Secondary structure assignment for .alpha./.beta. proteins by a combinatorial approach

• Published in: Biochemistry (Easton) Vol. 22; no. 21; pp. 4894 - 4904
• Main Authors: Cohen, Fred E, Abarbanel, Robert M, Kuntz, I. D, Fletterick, Robert J
• Format: Journal Article
• Language: English
• Published: Washington, DC American Chemical Society 01.01.1983
• Subjects: algorithms; alpha-helix; amino acid sequences; amino acids; beta-strand; Biological and medical sciences; computer analysis; computer techniques; Fundamental and applied biological sciences. Psychology; hydrophilicity; Isomerism; Macromolecular Substances; Mathematics; Models, Molecular; Molecular biophysics; molecular conformation; physicochemical properties; Protein Conformation; protein structure; Proteins; secondary structure; Structure in molecular biology; Structure-Activity Relationship; Tridimensional structure; turngen; Proteins; Computer program; Tertiary structure; Β-Structure; Helical structure; Secondary structure; Algorithm; Globular protein
• ISSN: 0006-2960; 1520-4995
• DOI: 10.1021/bi00290a005

We describe an algorithm for assigning the secondary structure of alpha/beta proteins.

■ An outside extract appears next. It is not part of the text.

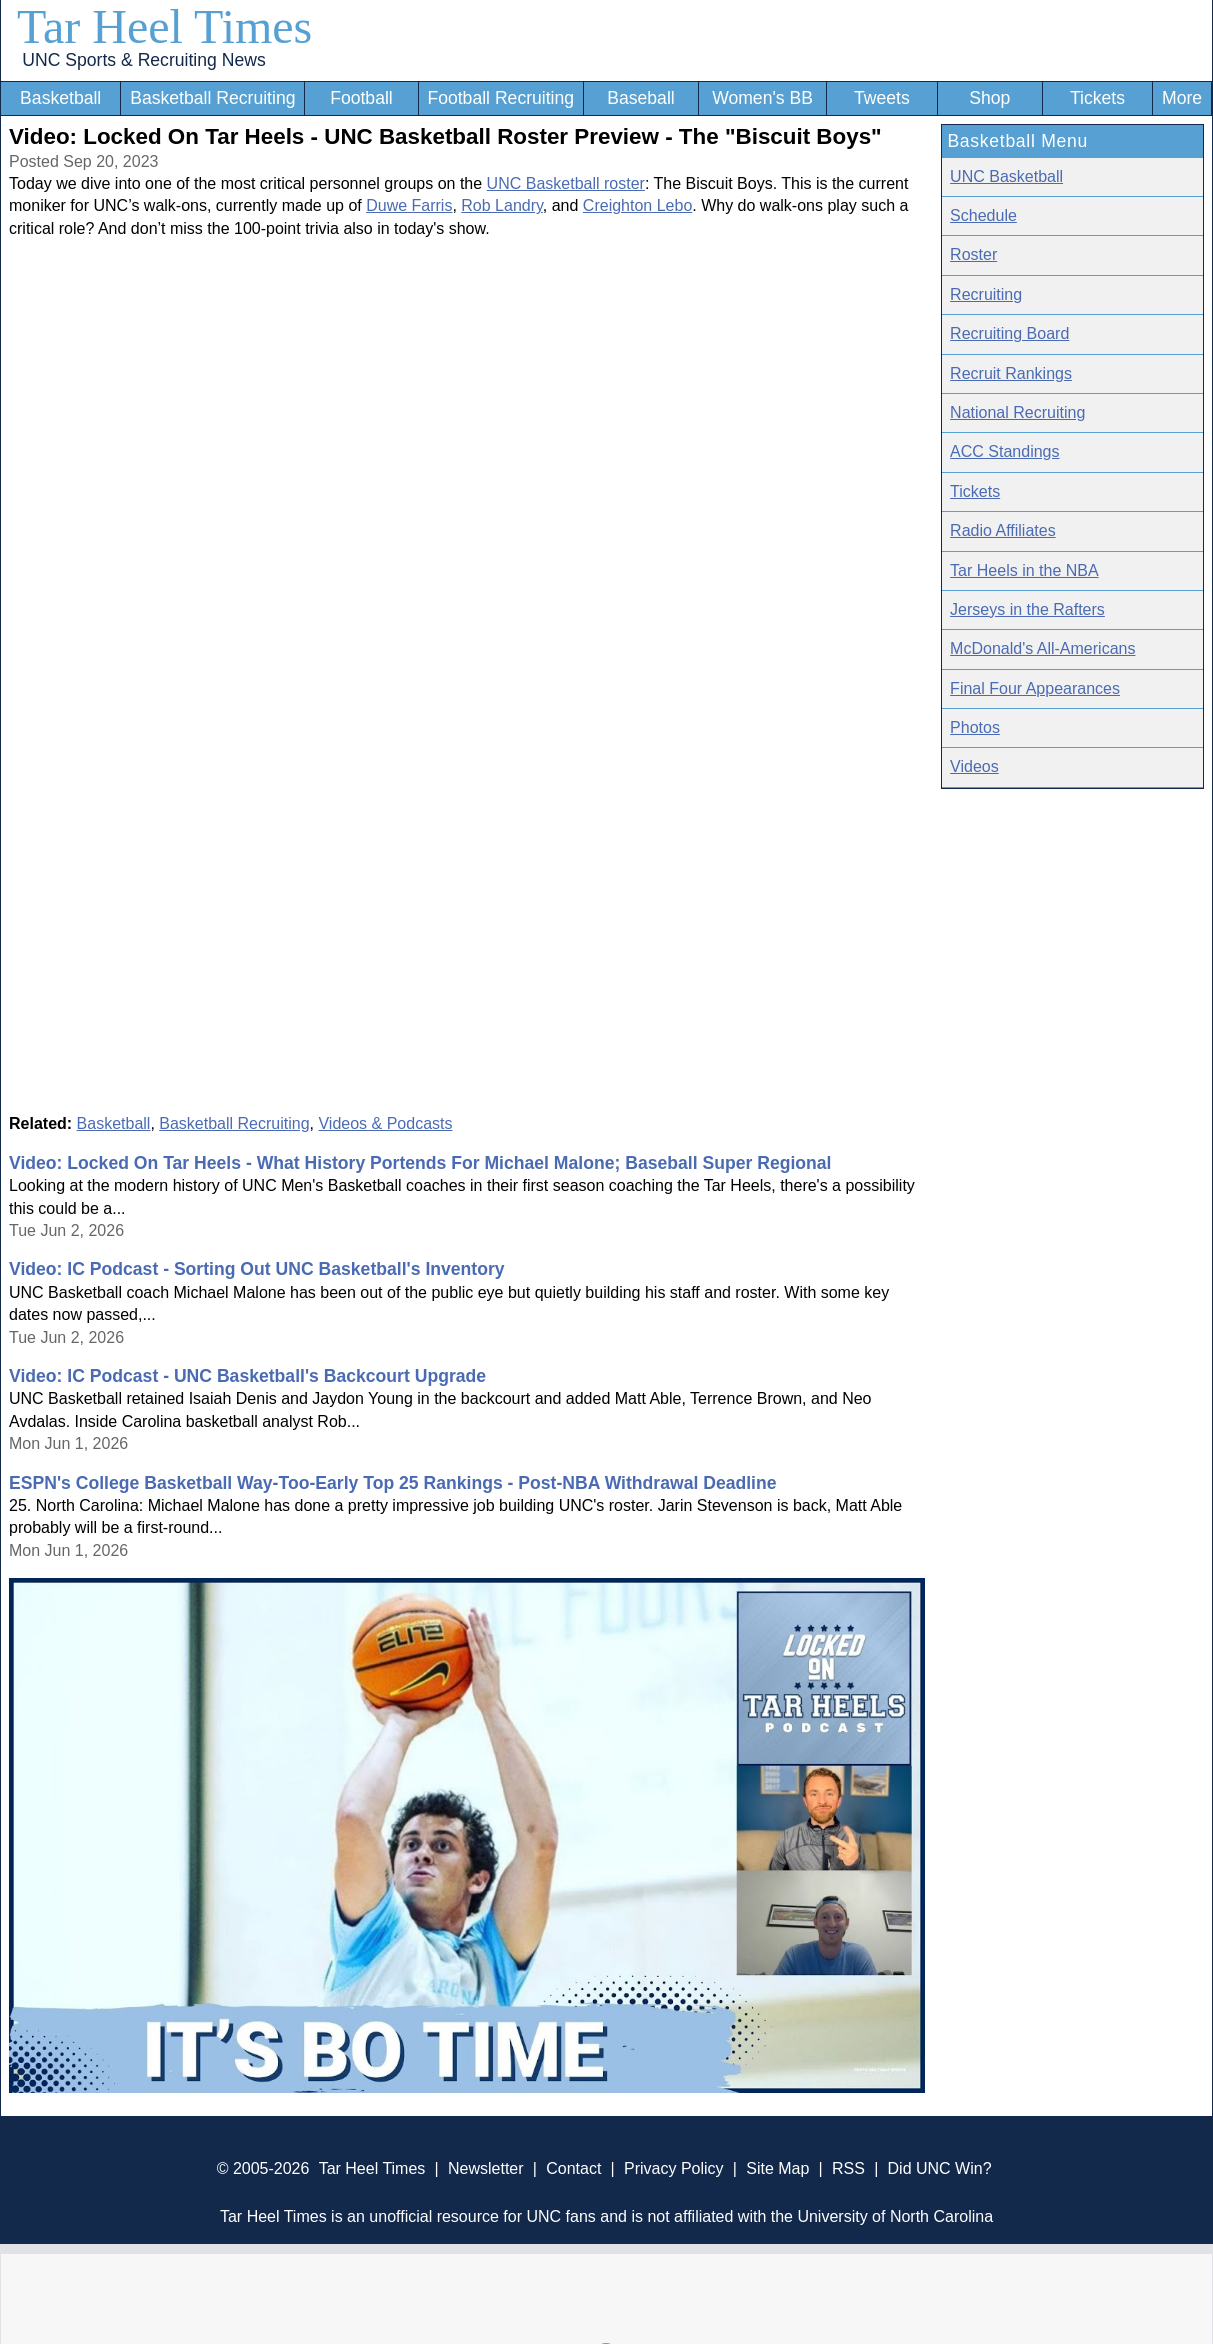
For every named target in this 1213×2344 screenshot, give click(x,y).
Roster (973, 254)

Turns are identified very accurately (98%) by simultaneously considering hydrophilicity and the ideal spacing of turns throughout the sequence. The segments bounded by these turns are labeled by a pattern recognition scheme based on the physical properties of alpha-helices and beta-strands, in this class of proteins. Long-range, as well as local, information is incorporated to enhance the quality of the assignments. Although the assignment for any one sequence is not unique, at least one of the assignments bears a close resemblance to the native structure. The algorithm successfully divides protein sequences into two classes alpha/beta and non-alpha/beta. The accuracy of the secondary-structure assignments in the alpha/beta class is sufficient to provide useful input for tertiary-structure assignments.